The environment is the test.

The agent does the work. The deployed system grades it. Four steps, one boundary.

01
Work
An agent takes on a real infrastructure task: provision a system to spec, migrate a runtime, repair a broken deployment. It writes infrastructure as code, CDK or Terraform, with the same tools an engineer uses, inside an isolated cloud account of its own.
02
Deploy
The work is actually deployed. There is no simulation layer to charm and no rubric to argue with. The environment either comes up healthy or it does not.
03
Verify
A verifier in a separate trust domain inspects what was deployed, through read-only APIs. It never executes the agent's code or tooling in the grading path, so there is no agent-authored code between the work and the grade.
04
Record
The grade is computed deterministically, signed with a key the agent never holds, and written once to an immutable ledger. Anyone with the public key can verify any grade, offline, without trusting us.

The boundary, drawn.

Grades live in a trust domain the agent cannot reach: separate account, separate credentials, no network path.
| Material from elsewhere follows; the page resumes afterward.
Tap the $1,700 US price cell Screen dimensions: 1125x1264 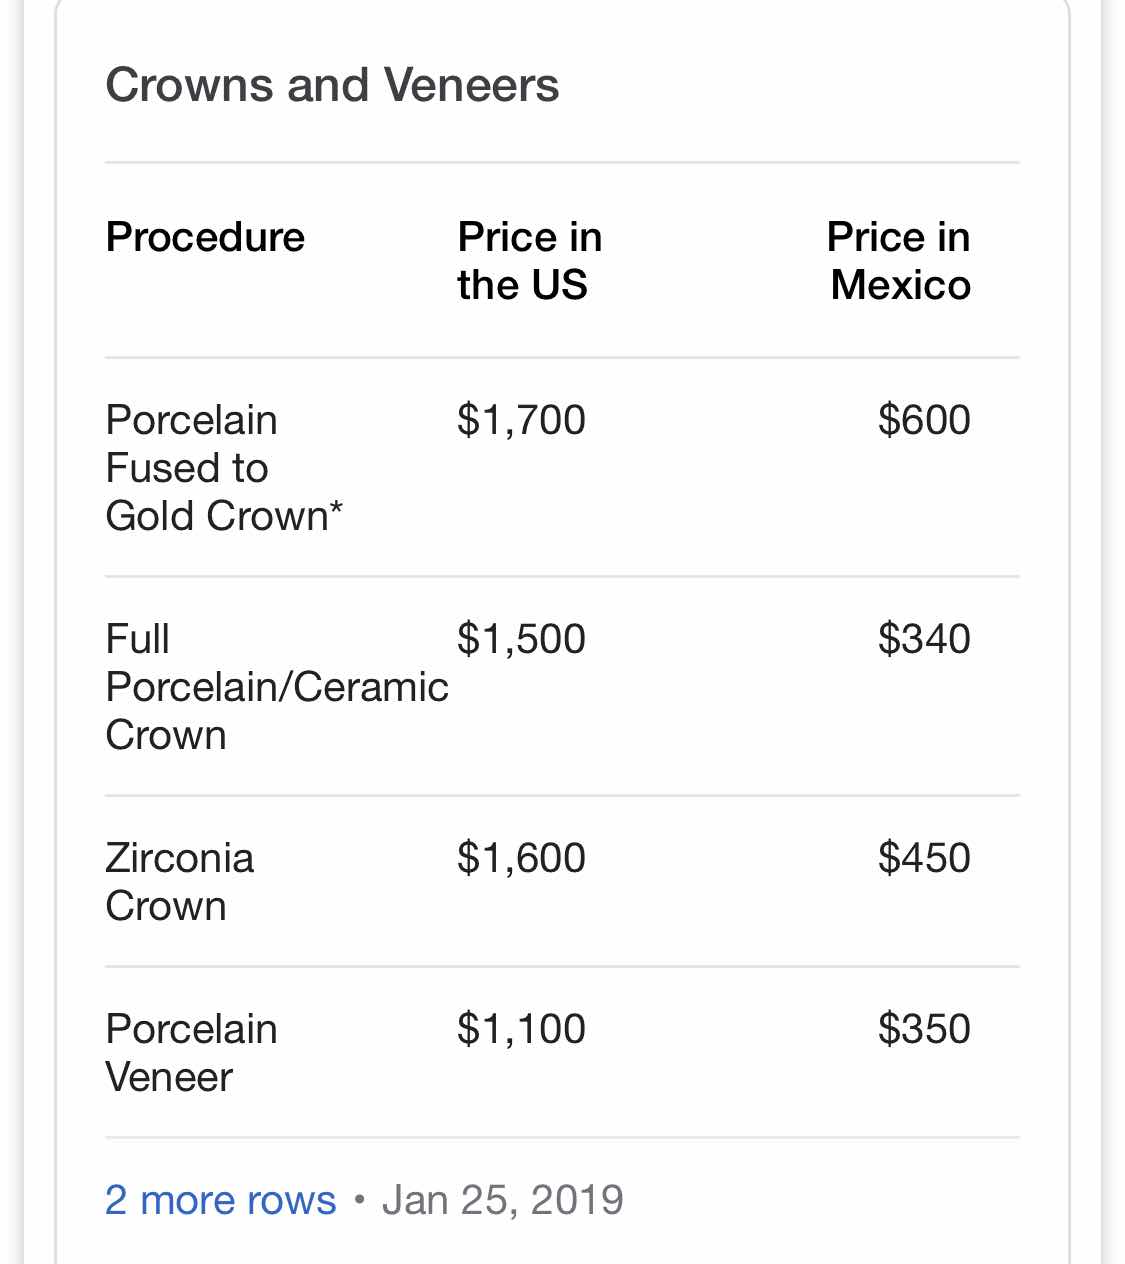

Observation crosses the wall in one direction only.

Trust domain A agent

Live infrastructure

The deployed system, observable state

Agent

Writes infrastructure as code

Trust domain B verifier

Verifier

Grades deployed state deterministically

Signed record

Immutable, independently verifiable

FIG. 1 The write-isolation boundary. Grades are computed, signed, and stored where the agent has no path.

Prevention, not detection.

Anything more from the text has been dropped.